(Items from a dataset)
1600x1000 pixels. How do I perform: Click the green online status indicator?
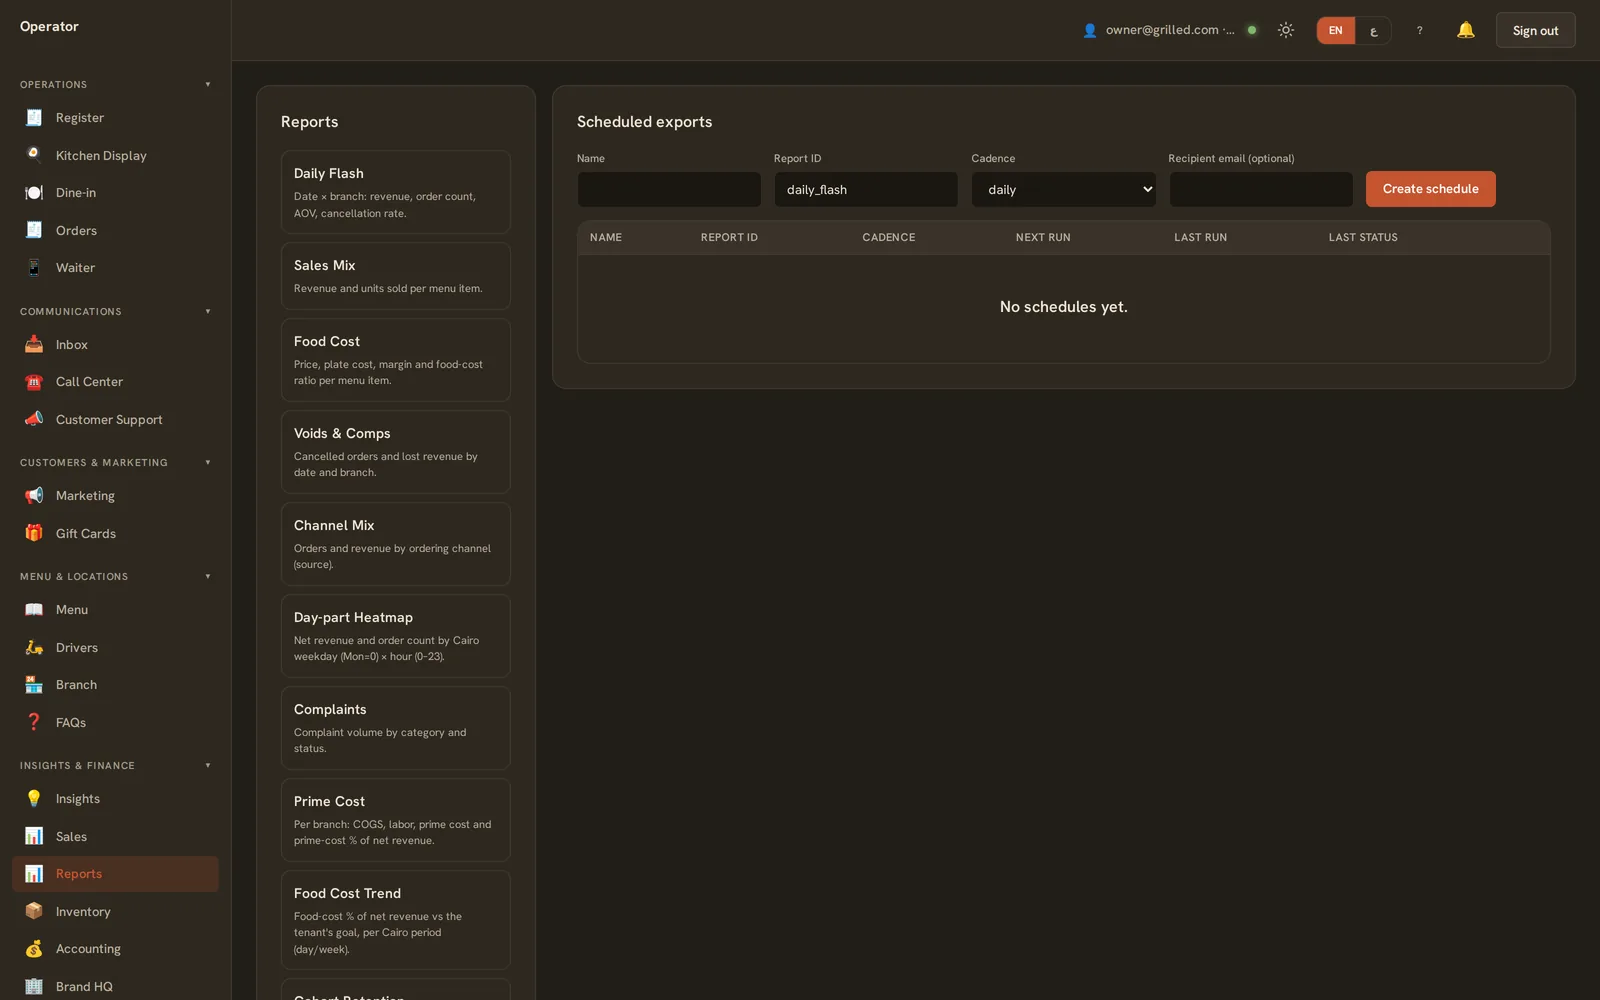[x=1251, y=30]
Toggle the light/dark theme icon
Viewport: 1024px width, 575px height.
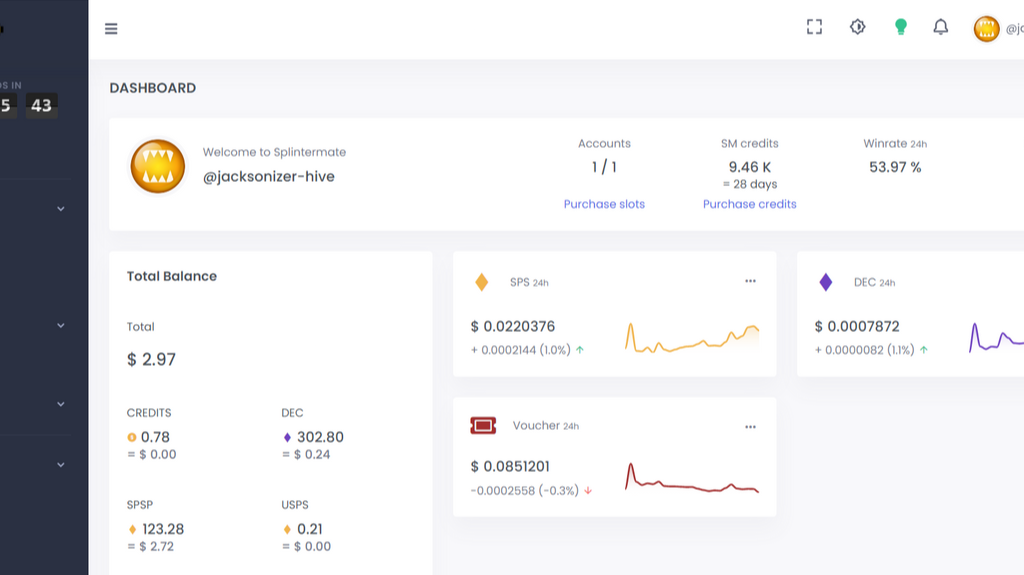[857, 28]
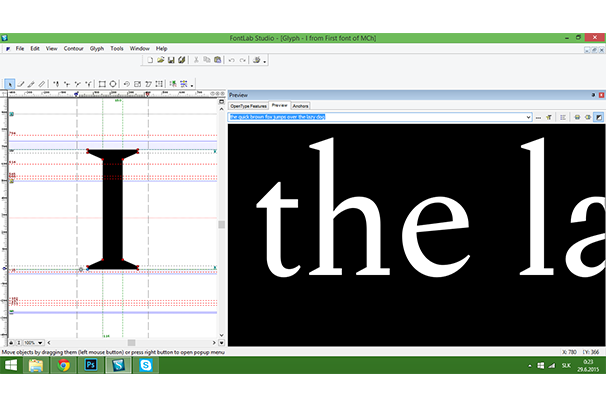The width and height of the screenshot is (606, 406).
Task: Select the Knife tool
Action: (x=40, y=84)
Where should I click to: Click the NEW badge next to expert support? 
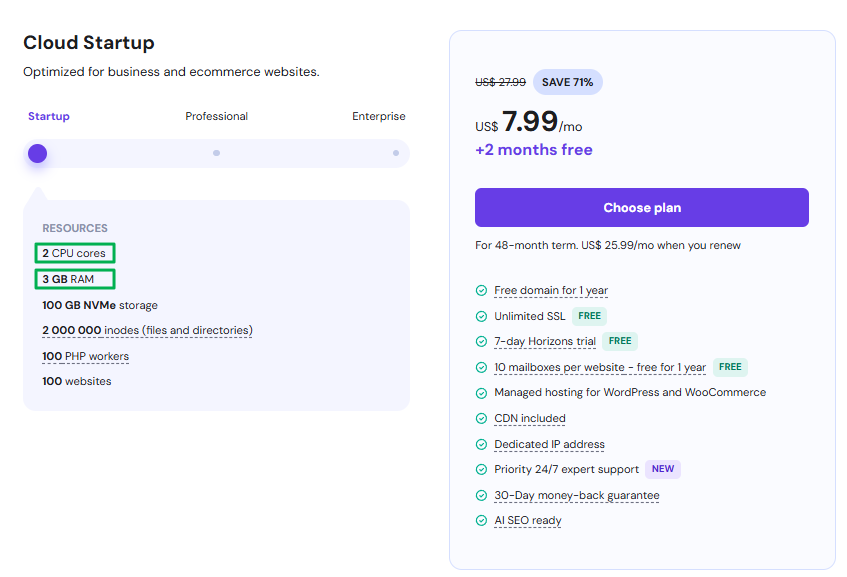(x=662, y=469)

Your instructions:
Reproduce the data word for word; no pictures.

Exercise solution:
1600x1000 pixels. How do I perform: Click the green online status indicator?
[x=1251, y=30]
Toggle the light/dark theme icon
Viewport: 1024px width, 575px height.
[857, 28]
The width and height of the screenshot is (606, 406).
Task: Select the Knife tool
Action: (x=40, y=84)
Where should I click to: Click the NEW badge next to expert support? 
(x=662, y=469)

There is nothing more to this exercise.